We moved calves to the other end of the barn and, hopefully won't have to use the empty pen next to the pigs. No sense tempting a couple of very rowdy, 200 pound, predatory omnivores with tender, young lamb. Pigs WILL eat anything they can catch and these two could outrun a cheetah.
FB thought she might lose the white pig last week when she suddenly developed pneumonia. We have no idea why and the black pig never had any trouble. Maybe it is the crazy weather changes we keep having. The only good thing about the pig being so sick is that it slowed her down enough to get some antibiotics into her. Handling pigs is a real nightmare.
Pigs are craftily intelligent and, if trained from birth, can be made into pets. These are NOT pets. Pigs are fast, powerful, aggressive, amazingly greedy and can be extremely dangerous to work with. Fortunately, she is 100% recovered now and back in raring form; ready, able and willing to eat any hapless lambs she could sink her tusks into.

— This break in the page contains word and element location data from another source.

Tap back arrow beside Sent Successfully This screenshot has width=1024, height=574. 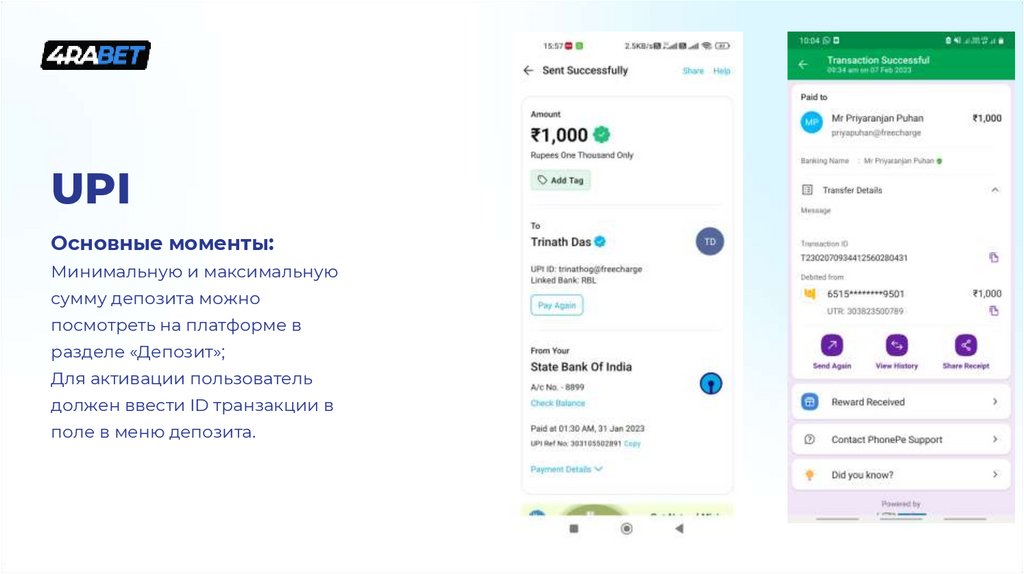pos(529,71)
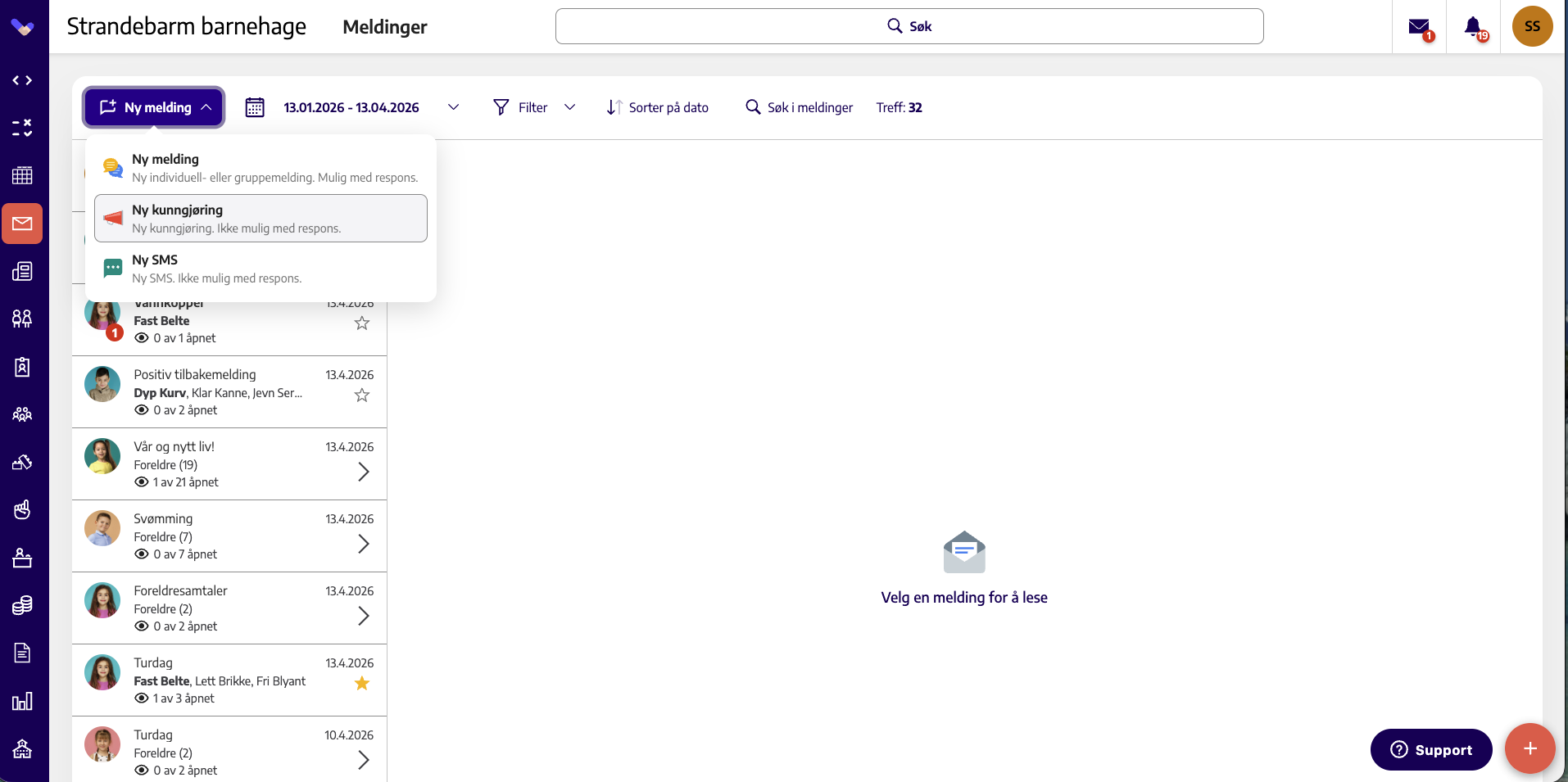Click Sorter på dato
The height and width of the screenshot is (782, 1568).
tap(658, 107)
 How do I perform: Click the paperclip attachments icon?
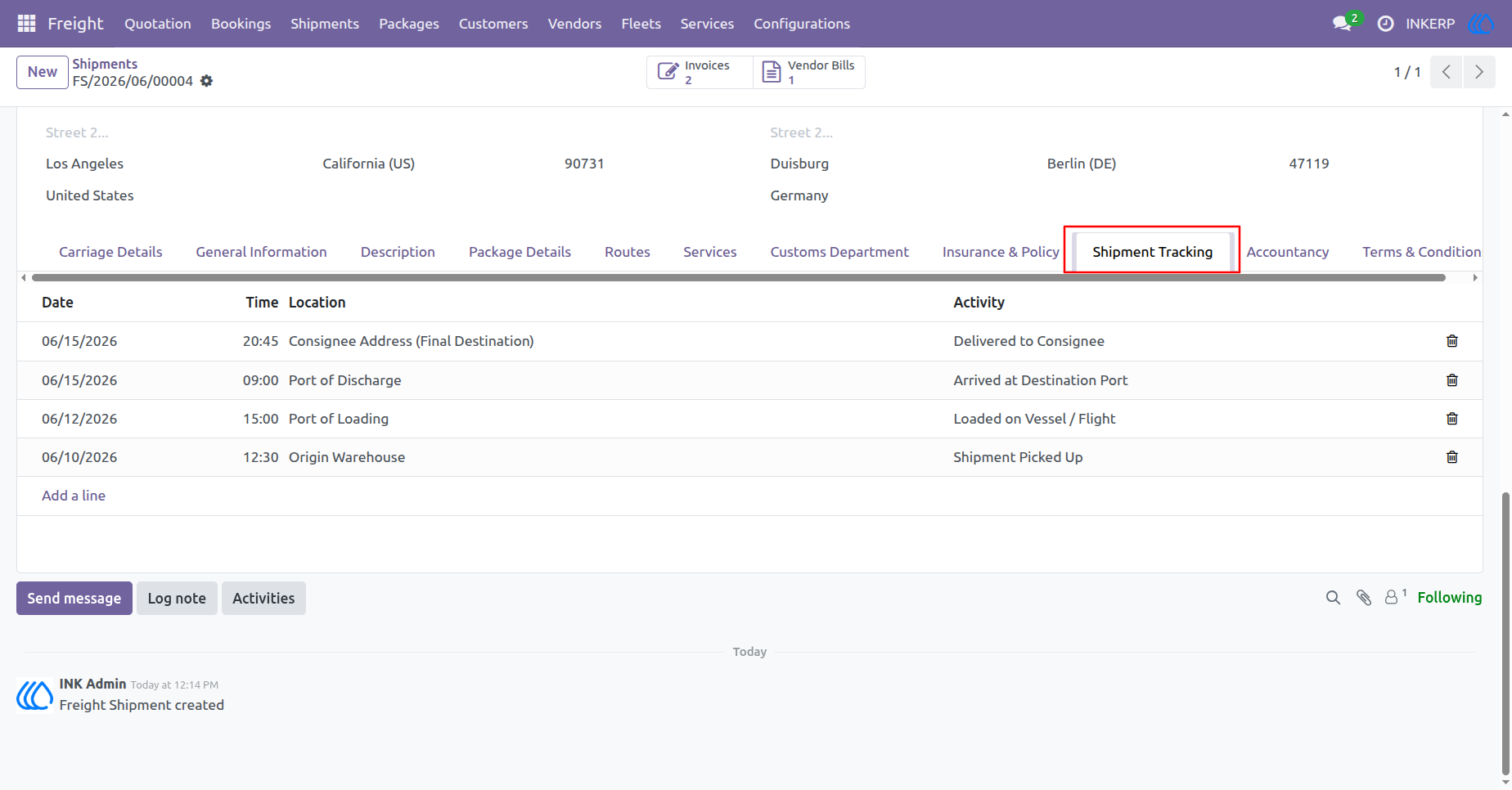coord(1363,598)
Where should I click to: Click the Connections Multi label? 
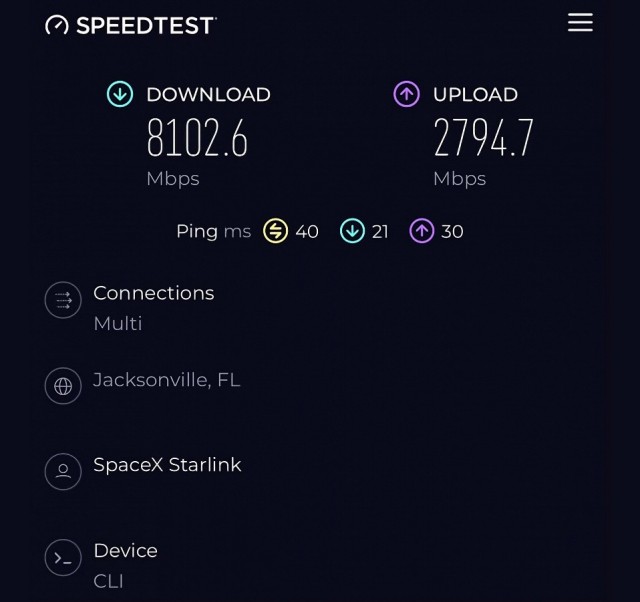118,323
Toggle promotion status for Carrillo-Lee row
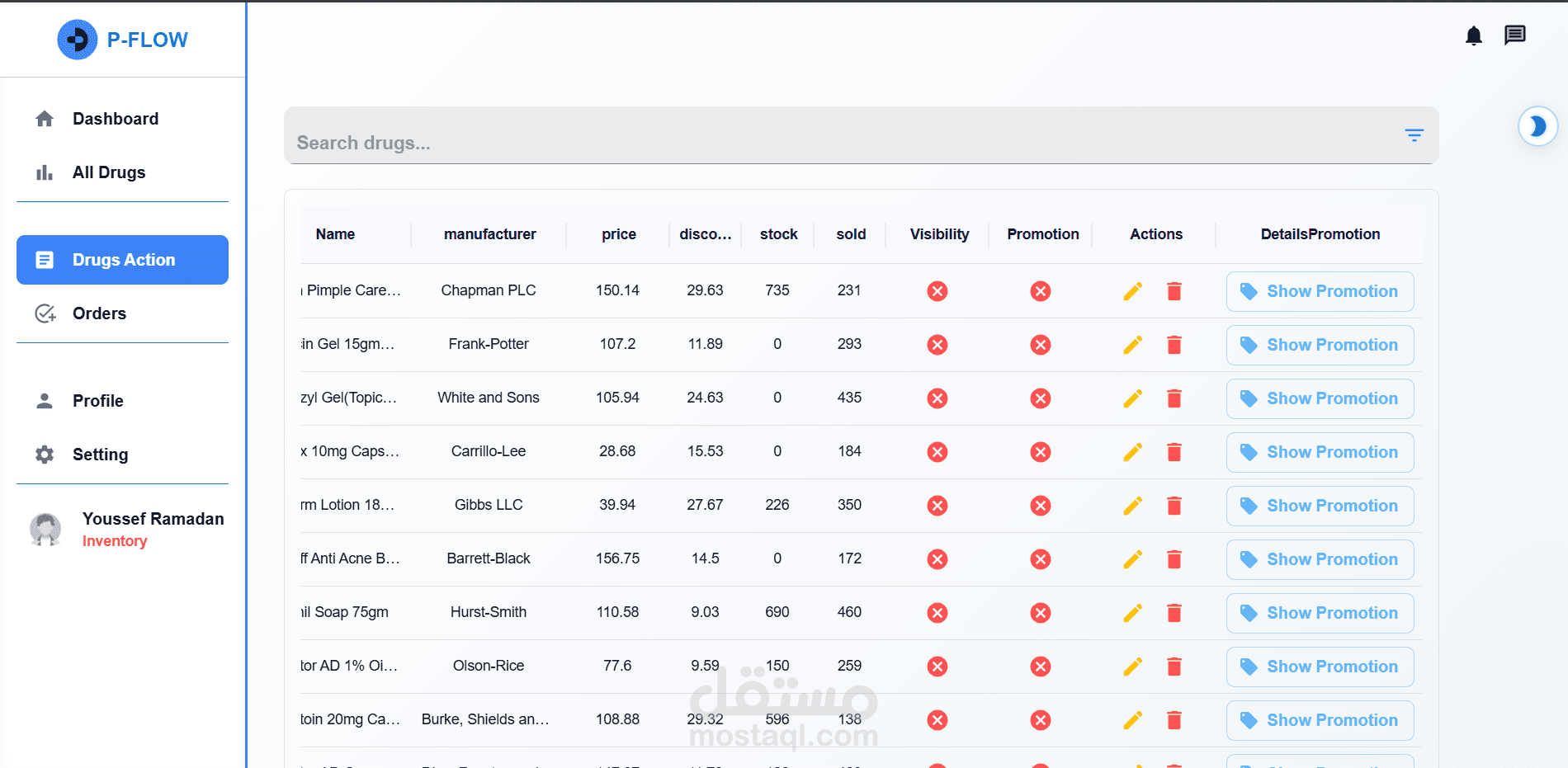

Losing a big pig like this would have been a real blow, both emotionally and financially. Luckily, antibiotics still work. This is an organic farm and we do not use antibiotics or any other drugs on a routine basis. However, if an animal gets sick or injured, we treat it. We do not believe in letting anyone suffer for the sake of semantics. When this pig is butchered, we will keep the meat for ourselves. It will be perfectly safe to eat, but it will not be for sale.
I think this will be the first to pop....
The earliest she could be due is Monday, but I'm not so sure she'll make that far.
FB calculated the original due date at April 17th. The rest might make it.
We generally prefer to have the lambs born in May. However, FB and a neighbor used the same ram to breed the ewes last year and the Ram took it upon himself to break out from the neighbor's fence and come visiting a month early.
By next weekend, there will likely be many new babies bouncing around.
These girls can't possibly get much more pregnant.